仏教

お彼岸のお供え物

もうすぐ春のお彼岸ですね。

お彼岸のお供え物といえば、ぼたもち、おはぎが一般的ですが、実はこの二つ、名前は違いますが、元は同じもので名前が違うだけなんです。

 

あずき餅

ぼたもちやおはぎは、米や小豆、砂糖を原料に作られるお餅です。

今でこそ、こしあん、つぶあん、きな粉の有無などで呼び方を変えたりしていますが、原料は米と小豆と砂糖、これだけで基本的には同じものです。

仏教では赤色を魔除けの色と考えています。そんな赤色をしている小豆を餅と混ぜて、当時の貴重品である砂糖と合わせる食べ物は、大変な贅沢品だったのではないでしょうか。
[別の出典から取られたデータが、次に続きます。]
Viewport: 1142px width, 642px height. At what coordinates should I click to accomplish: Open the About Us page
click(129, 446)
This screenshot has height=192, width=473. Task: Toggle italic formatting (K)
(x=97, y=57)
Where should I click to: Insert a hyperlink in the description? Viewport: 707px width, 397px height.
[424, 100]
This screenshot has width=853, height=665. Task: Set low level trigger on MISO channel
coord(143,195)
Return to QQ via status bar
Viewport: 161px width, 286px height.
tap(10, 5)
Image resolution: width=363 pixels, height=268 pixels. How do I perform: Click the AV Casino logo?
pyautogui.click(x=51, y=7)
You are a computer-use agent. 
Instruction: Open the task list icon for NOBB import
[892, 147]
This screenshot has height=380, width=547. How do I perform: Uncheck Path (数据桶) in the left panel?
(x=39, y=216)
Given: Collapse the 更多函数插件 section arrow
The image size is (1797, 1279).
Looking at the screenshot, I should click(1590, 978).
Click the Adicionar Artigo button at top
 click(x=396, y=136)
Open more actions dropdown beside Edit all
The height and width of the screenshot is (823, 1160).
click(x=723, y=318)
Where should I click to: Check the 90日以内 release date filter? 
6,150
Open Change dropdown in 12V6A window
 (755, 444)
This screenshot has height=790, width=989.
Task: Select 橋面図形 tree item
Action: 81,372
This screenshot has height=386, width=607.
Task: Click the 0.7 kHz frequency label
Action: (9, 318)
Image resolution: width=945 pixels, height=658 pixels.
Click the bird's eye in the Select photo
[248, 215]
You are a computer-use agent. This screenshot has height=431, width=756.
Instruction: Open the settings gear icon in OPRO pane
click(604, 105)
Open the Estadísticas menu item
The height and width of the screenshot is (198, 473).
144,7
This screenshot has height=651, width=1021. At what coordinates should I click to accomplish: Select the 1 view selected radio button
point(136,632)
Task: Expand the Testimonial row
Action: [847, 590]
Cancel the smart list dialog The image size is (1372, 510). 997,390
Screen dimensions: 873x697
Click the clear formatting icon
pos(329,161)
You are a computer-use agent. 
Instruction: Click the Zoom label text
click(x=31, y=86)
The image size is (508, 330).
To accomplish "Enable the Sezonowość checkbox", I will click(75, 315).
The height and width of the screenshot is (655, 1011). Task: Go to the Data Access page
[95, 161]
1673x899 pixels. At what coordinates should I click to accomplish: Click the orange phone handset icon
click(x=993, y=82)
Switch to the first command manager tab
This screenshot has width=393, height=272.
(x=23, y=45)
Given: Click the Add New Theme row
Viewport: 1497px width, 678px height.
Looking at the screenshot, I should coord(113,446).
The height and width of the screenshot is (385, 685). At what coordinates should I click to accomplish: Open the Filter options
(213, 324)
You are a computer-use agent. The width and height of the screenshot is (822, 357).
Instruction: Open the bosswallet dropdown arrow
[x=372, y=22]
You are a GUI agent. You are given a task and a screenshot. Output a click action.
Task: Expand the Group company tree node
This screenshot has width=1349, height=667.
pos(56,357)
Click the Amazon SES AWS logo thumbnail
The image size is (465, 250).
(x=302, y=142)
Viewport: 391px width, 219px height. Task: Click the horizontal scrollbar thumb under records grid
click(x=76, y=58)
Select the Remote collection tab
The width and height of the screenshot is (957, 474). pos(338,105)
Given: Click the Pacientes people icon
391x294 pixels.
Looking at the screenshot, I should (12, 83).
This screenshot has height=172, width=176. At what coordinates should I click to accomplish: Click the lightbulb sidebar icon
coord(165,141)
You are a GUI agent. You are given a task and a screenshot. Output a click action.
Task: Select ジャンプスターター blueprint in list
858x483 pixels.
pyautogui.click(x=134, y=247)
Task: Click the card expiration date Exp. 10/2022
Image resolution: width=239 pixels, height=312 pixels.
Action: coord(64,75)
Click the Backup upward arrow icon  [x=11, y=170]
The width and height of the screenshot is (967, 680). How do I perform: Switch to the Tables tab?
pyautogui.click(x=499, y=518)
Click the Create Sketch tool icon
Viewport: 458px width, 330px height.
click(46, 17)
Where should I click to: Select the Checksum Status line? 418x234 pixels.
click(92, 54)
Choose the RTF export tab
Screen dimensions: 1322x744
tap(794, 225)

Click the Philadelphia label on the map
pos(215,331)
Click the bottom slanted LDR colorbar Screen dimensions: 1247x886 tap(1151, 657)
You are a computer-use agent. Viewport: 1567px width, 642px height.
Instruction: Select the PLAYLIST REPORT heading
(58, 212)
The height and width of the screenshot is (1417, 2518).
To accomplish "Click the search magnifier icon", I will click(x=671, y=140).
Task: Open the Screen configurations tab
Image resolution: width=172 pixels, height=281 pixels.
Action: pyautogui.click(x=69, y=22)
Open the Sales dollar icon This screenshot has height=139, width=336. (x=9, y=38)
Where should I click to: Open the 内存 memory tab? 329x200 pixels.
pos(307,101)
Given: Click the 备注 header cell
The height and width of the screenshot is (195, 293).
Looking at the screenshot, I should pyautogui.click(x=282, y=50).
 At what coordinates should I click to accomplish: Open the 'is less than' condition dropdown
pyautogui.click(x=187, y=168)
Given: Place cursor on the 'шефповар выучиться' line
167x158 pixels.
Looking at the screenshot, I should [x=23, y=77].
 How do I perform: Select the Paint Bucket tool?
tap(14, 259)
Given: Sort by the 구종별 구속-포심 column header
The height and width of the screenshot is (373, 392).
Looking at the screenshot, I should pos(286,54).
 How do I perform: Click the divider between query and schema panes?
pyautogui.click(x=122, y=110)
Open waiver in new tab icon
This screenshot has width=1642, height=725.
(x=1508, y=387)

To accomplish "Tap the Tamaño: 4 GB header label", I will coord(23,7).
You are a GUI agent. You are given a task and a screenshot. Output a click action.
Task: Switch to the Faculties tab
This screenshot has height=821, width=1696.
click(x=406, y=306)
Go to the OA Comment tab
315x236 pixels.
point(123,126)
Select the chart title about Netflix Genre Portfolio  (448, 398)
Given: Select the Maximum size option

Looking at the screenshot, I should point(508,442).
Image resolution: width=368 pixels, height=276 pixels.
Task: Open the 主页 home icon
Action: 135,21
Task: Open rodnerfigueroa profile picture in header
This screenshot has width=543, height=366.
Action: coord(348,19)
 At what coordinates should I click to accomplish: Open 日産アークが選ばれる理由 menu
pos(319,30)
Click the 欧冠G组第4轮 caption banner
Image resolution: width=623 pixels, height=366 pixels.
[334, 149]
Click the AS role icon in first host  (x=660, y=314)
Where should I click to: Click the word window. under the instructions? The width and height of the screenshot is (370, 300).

農作物と魔除けと貴重品、これでもって五穀豊穣を願い、これを培ってきた先祖に対する感謝と供養のために春と秋のお彼岸のお供え物として用いられてきたと言われています。

ではなぜ名前が違うのか。

名前の由来

このあずきの餅、春にはぼたもち、秋にはおはぎといいます。

これは、季節の花に由来しています。

ぼたもちは、春頃に咲く牡丹(ぼたん)の花からとっています。

おはぎは、秋頃に咲く萩(はぎ)の花からとっています。

余談ですが、牡丹って原産地は中国だったんですねぇ。

漢方としても使われていて、花言葉は 「風格のある振る舞い」です。

萩は荒れ地に生えることでも知られる植物で、山火事跡などにも最初に生えるそうです。花言葉は「思案」「内気」「柔軟な精神」です。

実は夏と冬でも名前が変わる

これは風情のある言葉遊びだなぁと思う名前です。

それは、夏は夜船、冬は北窓です。

これが餅の名前なのかと、最初聞いただけではそれが何なのかわかりませんよね(笑)

どういうことかというと、餅の作り方と関係があるようです。

この餅は、一般的にイメージする杵と臼を使ってペッタンペッタンとつくのではなく、それらを使うことなく作るので音は鳴らなかったそうです。

夜船

これは、夜になると暗くて川岸に向かう船が陸からだと見えにくく、いつ岸に着いたのかわからないというのと、

ペッタンペッタンと音が鳴らないので、外からだといつ餅をついたのかわからないの、

この、「いつ岸に着いたのかわからない」と「いつ餅をついたのかわからない」を掛けたものだそうです。

北窓

これは、冬は北側の窓から月が見えなかったことから、それを「月知らず」と表現して、いつ餅をついたのかわからない「つき知らず」と掛けたものだそうです。

終わりに

めちゃめちゃ凝った言葉遊びでしたね(笑)

これは説明されないと全く分かりません(゚∀゚)

今では定番としてのお餅以外に、故人が好きだった食べ物や、自分が食べたいものをお供えしてそのあとお下がりをいただくとか、日持ちのするものを親戚や友人の仏壇に供えたりとか、みなさん思い思いにお彼岸を過ごしておられますね。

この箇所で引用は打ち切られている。